The clinical phenotype of psychiatric-onset prodromal dementia with Lewy bodies: a scoping review
Background Recent consensus research criteria have identified a ‘psychiatric onset’ form of prodromal dementia with Lewy bodies (DLB) characterised by prominent late-onset psychiatric symptoms. Although recognised as important to raise the index of diagnostic suspicion, evidence regarding this cohort was deemed too limited to impose formal criteria. We reviewed the published literature on psychiatric-onset DLB to identify key clinical characteristics and evidence gaps to progress our understanding of this entity. Methods Medline, PubMed and Embase were searched for relevant articles containing longitudinal follow-up of patients initially presenting with a psychiatric illness who subsequently developed DLB according to the diagnostic criteria available at the time.
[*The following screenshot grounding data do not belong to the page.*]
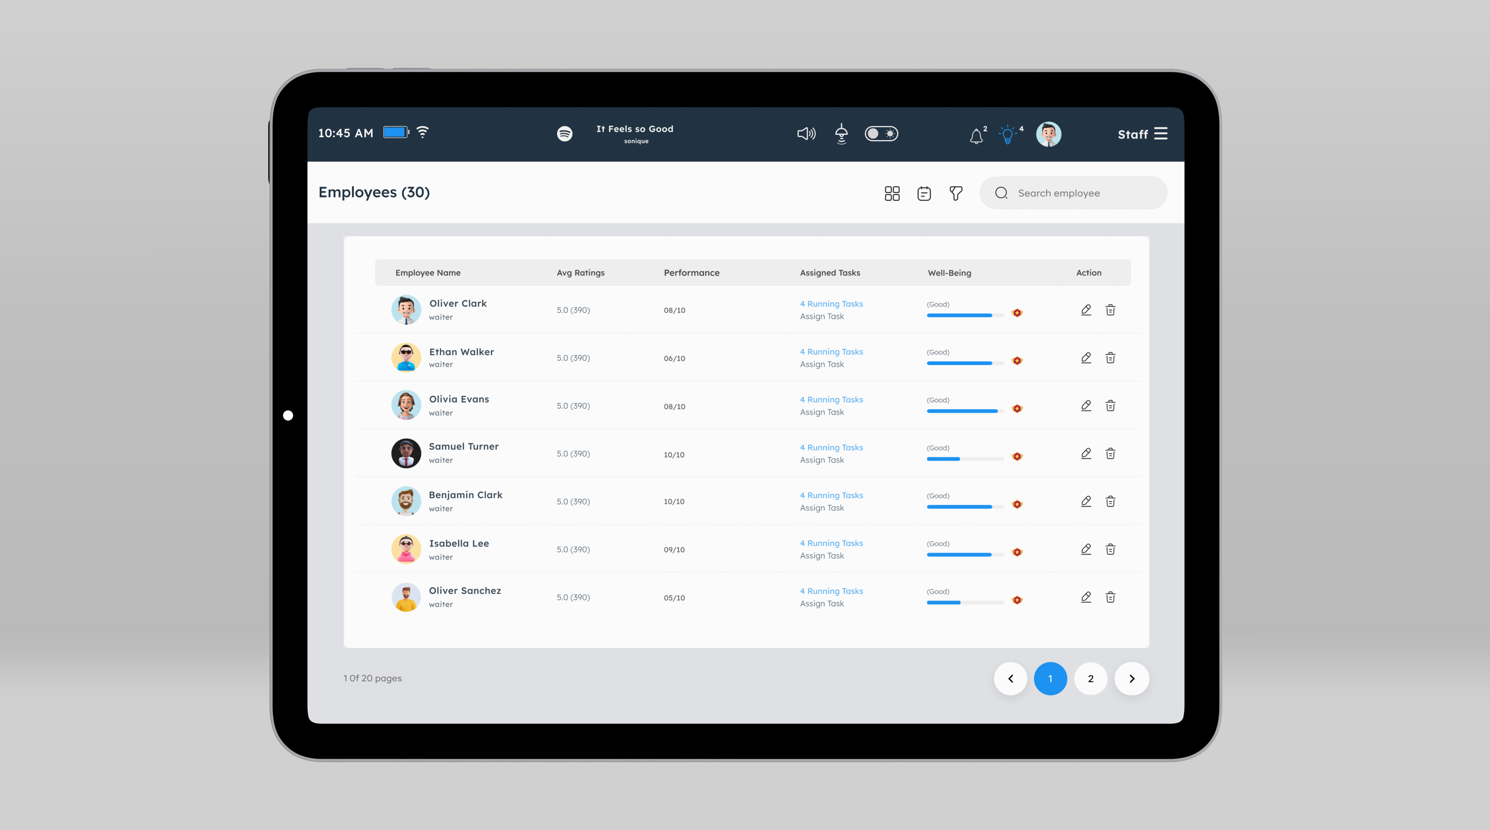Open the Staff hamburger menu
Image resolution: width=1490 pixels, height=830 pixels.
[1160, 134]
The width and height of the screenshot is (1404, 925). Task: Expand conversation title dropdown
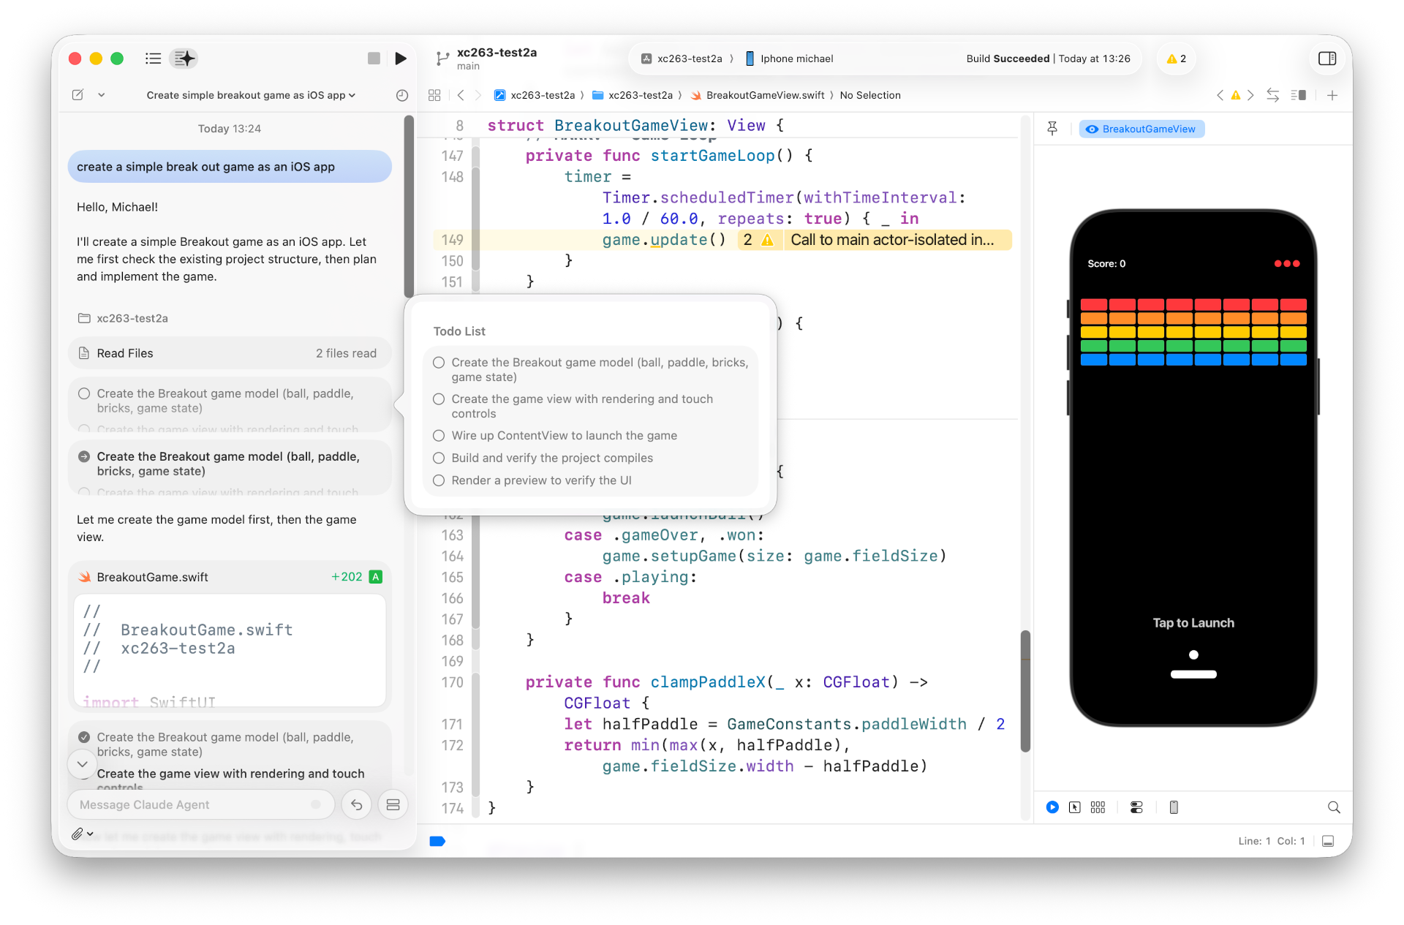pyautogui.click(x=251, y=96)
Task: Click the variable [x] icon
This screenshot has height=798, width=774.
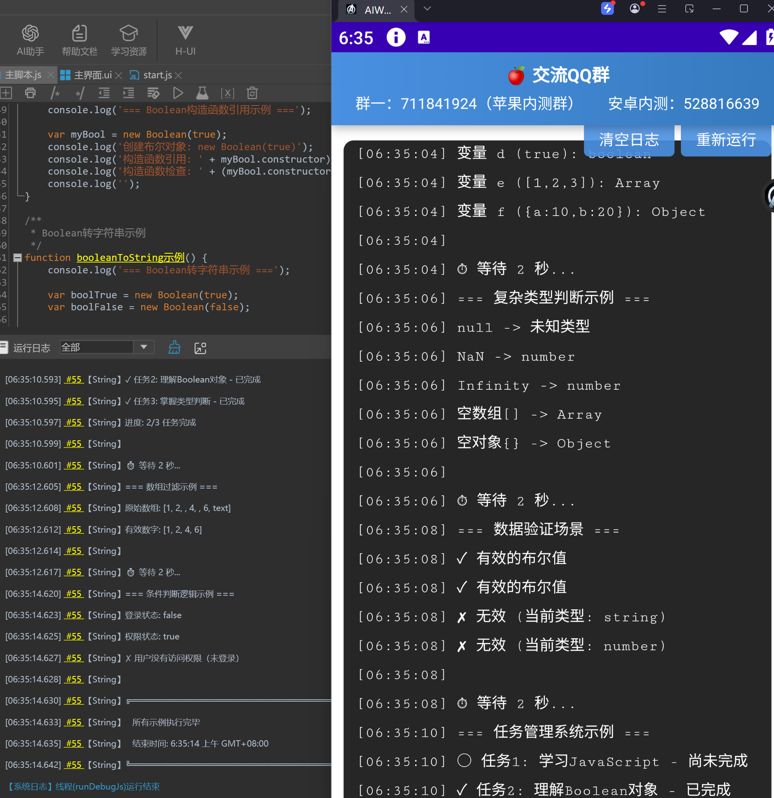Action: pos(227,93)
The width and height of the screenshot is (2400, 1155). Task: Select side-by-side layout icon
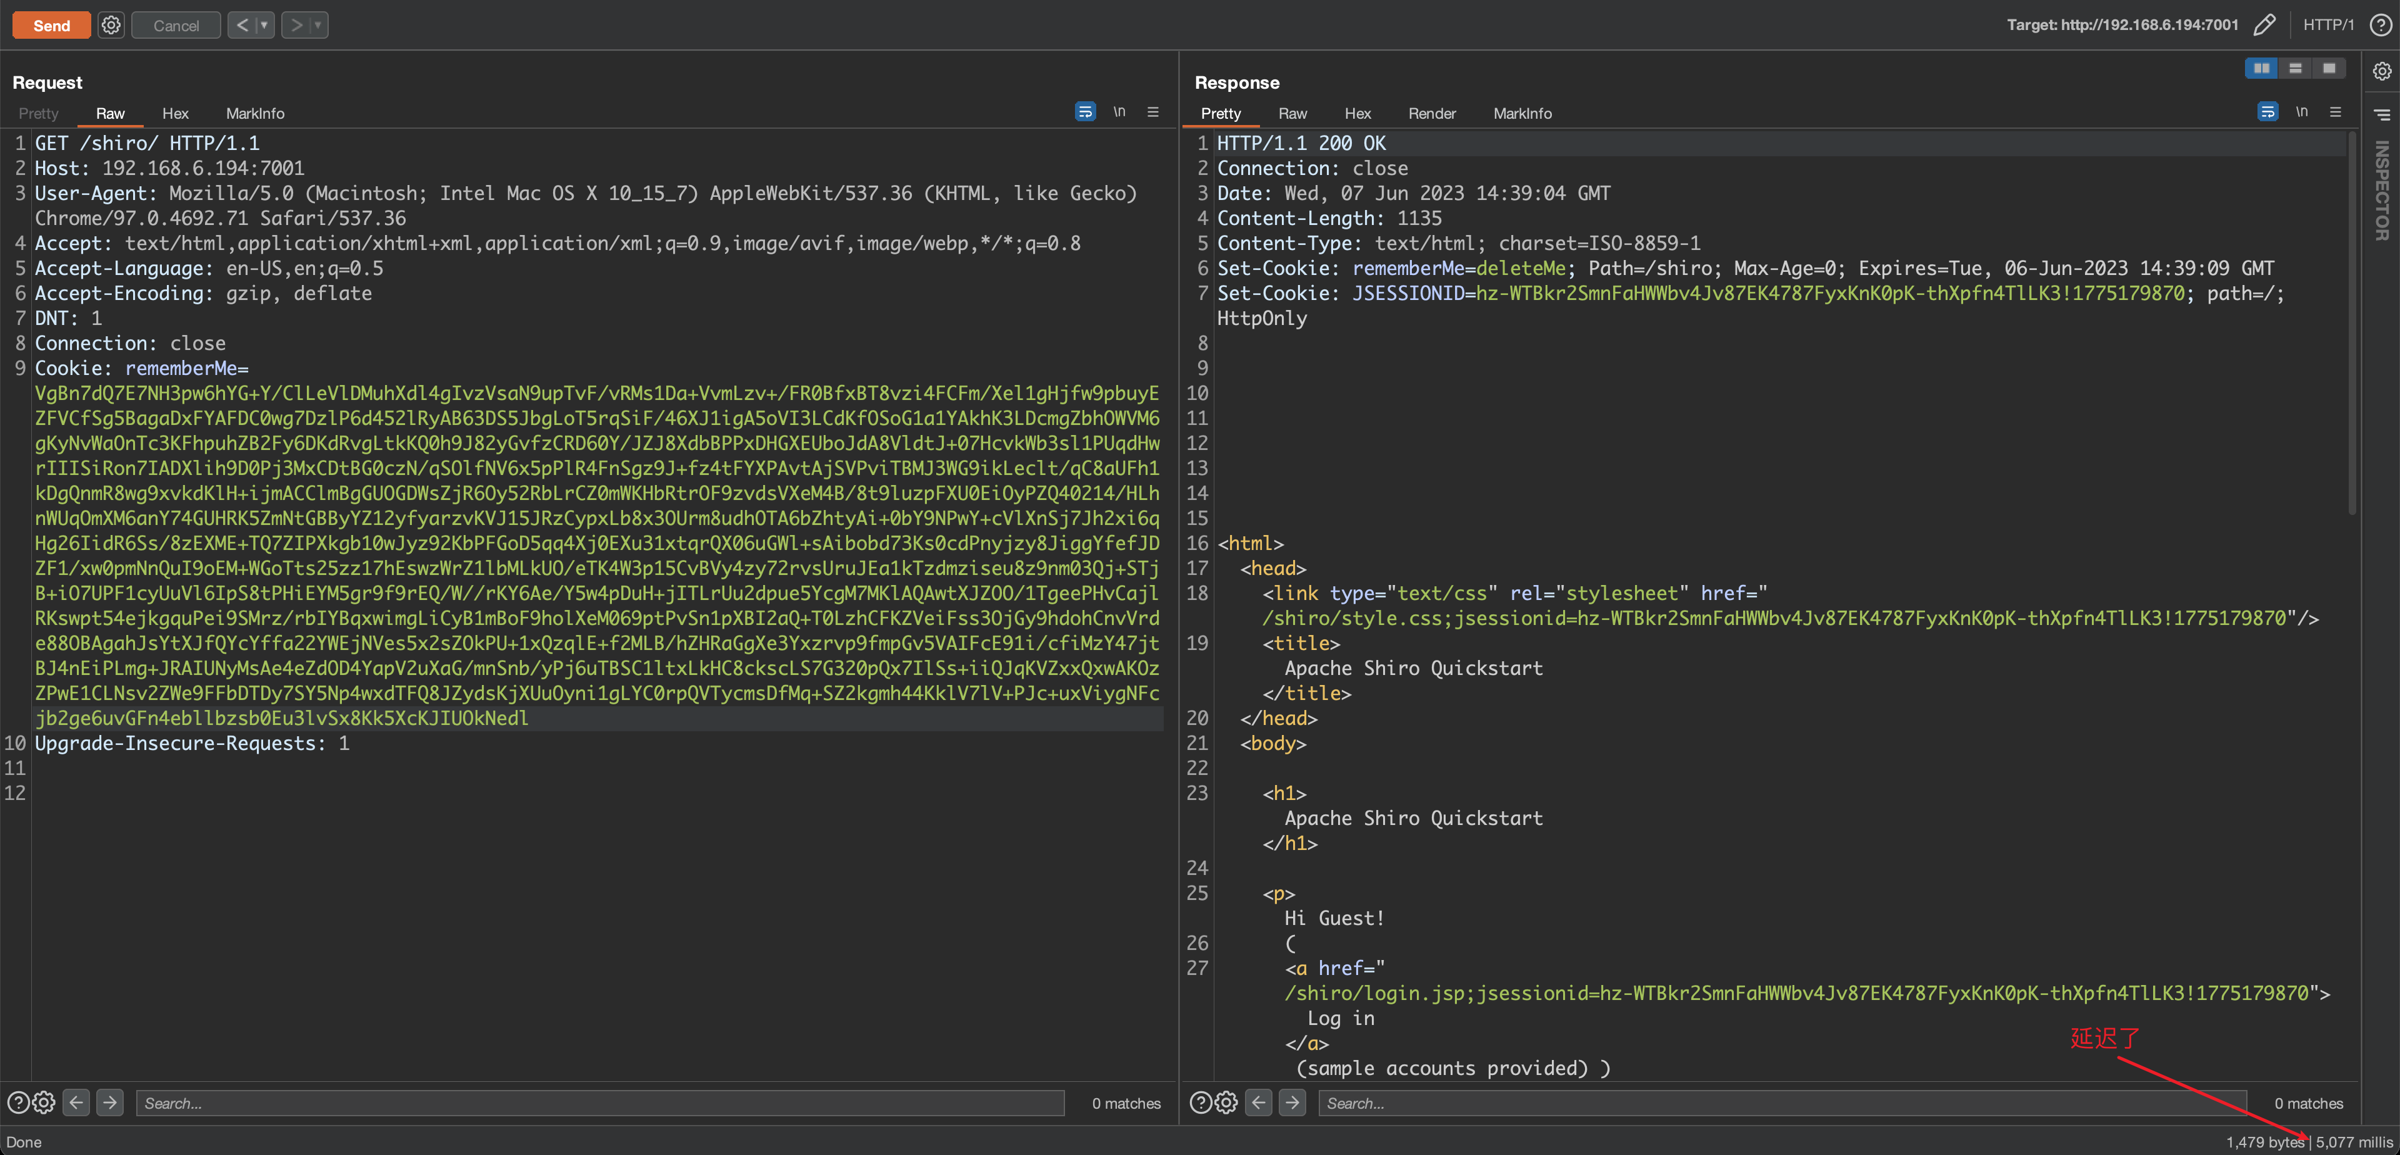(2260, 68)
Results Two cohort studies (18 and 21 patients) along with 12 case series (13 cases) were identified totalling 52 patients (63% female). Initial psychiatric presentation occurred at a mean of 63 years (range 53–88), with depression being the most frequently reported psychiatric presentation (88%). Psychotic presentations were less common on presentation (11%) but became more prevalent throughout the prodromal period before the diagnosis of DLB (83%). Relapses of the psychiatric disease were common occurring in 94% (32/34) of patients. Parkinsonism, cognitive fluctuations, visual hallucinations, and REM sleep behaviour disorder were uncommonly reported at initial presentation (3.8%). Conclusions Psychiatric-onset DLB is characterized by a female predominant relapsing–remitting psychiatric illness presenting with affective symptoms but later developing psychotic features prior to the onset of DLB. Additional prospective studies including other neurodegenerative cohorts with harmonised assessments are required to inform definitive diagnostic criteria for this condition.